There are two main types of code completion that can be provided by custom language plugins: reference completion and contributor-based completion.

Reference completion is easier to implement, but supports only the basic completion action. Contributor-based completion provides more features, supports all three completion types (basic, smart and class name) and can be used, for example, to implement keyword completion.

Reference Completion

To fill the completion list, IDEA calls PsiReference.getVariants() either on the reference at the caret location or on a dummy reference that would be placed at the caret. This method needs to return an array of objects containing either strings, PsiElement instances or instances of the LookupElement class. If a PsiElement instance is returned in the array, the completion list shows the icon for the element.
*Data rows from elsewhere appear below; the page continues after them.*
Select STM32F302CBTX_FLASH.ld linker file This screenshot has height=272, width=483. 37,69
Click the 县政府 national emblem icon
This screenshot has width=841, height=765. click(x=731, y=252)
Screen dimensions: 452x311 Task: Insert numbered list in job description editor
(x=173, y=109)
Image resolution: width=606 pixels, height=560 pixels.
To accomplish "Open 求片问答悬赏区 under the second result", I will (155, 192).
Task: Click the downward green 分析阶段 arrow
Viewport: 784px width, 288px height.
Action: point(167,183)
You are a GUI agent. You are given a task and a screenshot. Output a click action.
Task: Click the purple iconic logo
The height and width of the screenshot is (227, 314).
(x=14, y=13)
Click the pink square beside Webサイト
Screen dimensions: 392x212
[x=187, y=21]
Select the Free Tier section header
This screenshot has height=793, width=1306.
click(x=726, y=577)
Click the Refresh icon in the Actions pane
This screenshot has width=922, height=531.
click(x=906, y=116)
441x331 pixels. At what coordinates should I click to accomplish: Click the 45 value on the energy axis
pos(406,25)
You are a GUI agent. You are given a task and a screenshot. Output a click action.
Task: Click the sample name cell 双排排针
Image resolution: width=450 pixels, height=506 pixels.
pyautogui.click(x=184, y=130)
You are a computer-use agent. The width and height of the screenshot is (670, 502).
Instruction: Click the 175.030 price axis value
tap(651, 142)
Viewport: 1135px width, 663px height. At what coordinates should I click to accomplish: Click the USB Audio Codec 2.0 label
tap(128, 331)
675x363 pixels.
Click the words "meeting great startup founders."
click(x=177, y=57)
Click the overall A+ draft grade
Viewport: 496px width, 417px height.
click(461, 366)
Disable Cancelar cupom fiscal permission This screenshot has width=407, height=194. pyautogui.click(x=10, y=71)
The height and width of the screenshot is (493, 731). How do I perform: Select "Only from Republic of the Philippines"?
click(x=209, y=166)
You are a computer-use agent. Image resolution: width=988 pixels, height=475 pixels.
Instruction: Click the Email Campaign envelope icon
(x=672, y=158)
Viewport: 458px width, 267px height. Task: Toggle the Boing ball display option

The most common way to implement getVariants() is to use the same function for walking up the tree as in PsiReference.resolve(), and a different implementation of PsiScopeProcessor which collects all declarations passed to its processDeclarations() method and returns them as an array for filling the completion list.

Contributor-based Completion

Implementing the CompletionContributor interface gives you the greatest control over the operation of code completion for your language. Note that the JavaDoc of that class contains a detailed FAQ for implementing code completion.

The core scenario of using CompletionContributor consists of calling the extend() method and passing in the pattern specifying the context in which this completion variant is applicable, as well as a completion provider which generates the items to show in the completion list.

Example: CompletionContributor for completing keywords in MANIFEST.MF files

Items shown in the completion list are represented by instances of the LookupElement interface. These instances are normally created through the LookupElementBuilder class. For every lookup element, you can specify the following attributes:

  • Text, tail text and type text. Tail text is shown next to the main item text, is not used for prefix matching, and can be used, for example, to show the parameter list of the method. Type text is shown right-aligned in the lookup list and can be used to show the return type or containing class of a method, for example.
  • Icon
  • Text attributes (bold, strikeout etc.)
  • Insert handler. The insert handler is a callback which is called when the item is selected, and can be used to perform additional modifications of the text (for example, to put in the parentheses for a method call)

Find Usages

The Find Usages action in IDEA is a multi-step process, and each step of the process requires involvement from the custom language plugin. The language plugin participates in the Find Usages process by registering an implementation of FindUsagesProvider in the com.intellij.lang.findUsagesProvider extension point, and through the PSI implementation (PsiNamedElement and PsiReference interfaces).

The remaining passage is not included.